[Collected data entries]
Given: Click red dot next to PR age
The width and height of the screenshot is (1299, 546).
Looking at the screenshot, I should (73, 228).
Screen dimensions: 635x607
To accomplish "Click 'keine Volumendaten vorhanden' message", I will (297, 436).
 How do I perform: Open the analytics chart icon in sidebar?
==
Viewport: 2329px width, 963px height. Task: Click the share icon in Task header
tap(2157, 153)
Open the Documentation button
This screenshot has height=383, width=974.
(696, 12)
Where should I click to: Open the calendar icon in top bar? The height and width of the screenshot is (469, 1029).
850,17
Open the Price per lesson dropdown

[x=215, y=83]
---
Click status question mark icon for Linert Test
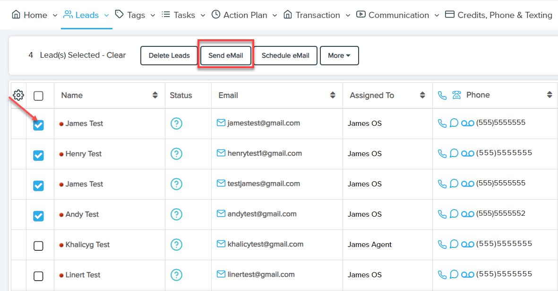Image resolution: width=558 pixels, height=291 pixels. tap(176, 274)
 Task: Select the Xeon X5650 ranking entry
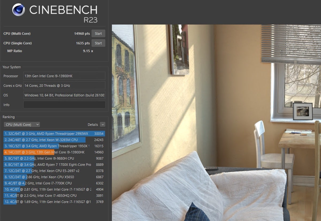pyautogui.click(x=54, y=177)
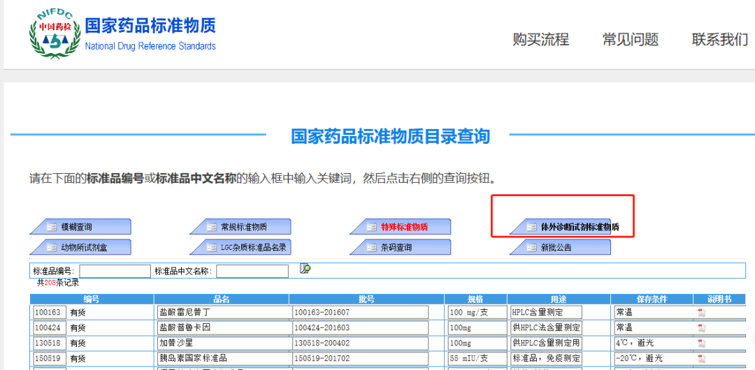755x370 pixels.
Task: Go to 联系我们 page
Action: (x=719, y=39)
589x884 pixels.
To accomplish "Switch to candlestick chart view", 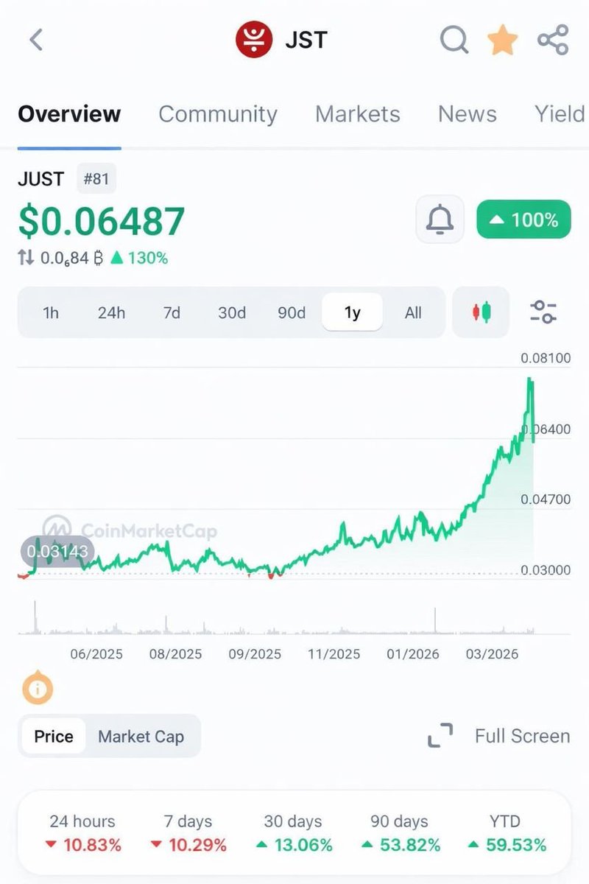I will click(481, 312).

▶ _Work item_: Reproduce only the lines above, starting at the line with "Screen dimensions: 635x607" and ending at the line with "How do I perform: Open", exactly as written.

▶ _Result of this exercise_:
Screen dimensions: 635x607
To accomplish "Click 'keine Volumendaten vorhanden' message", I will (297, 436).
 How do I perform: Open the analytics chart icon in sidebar?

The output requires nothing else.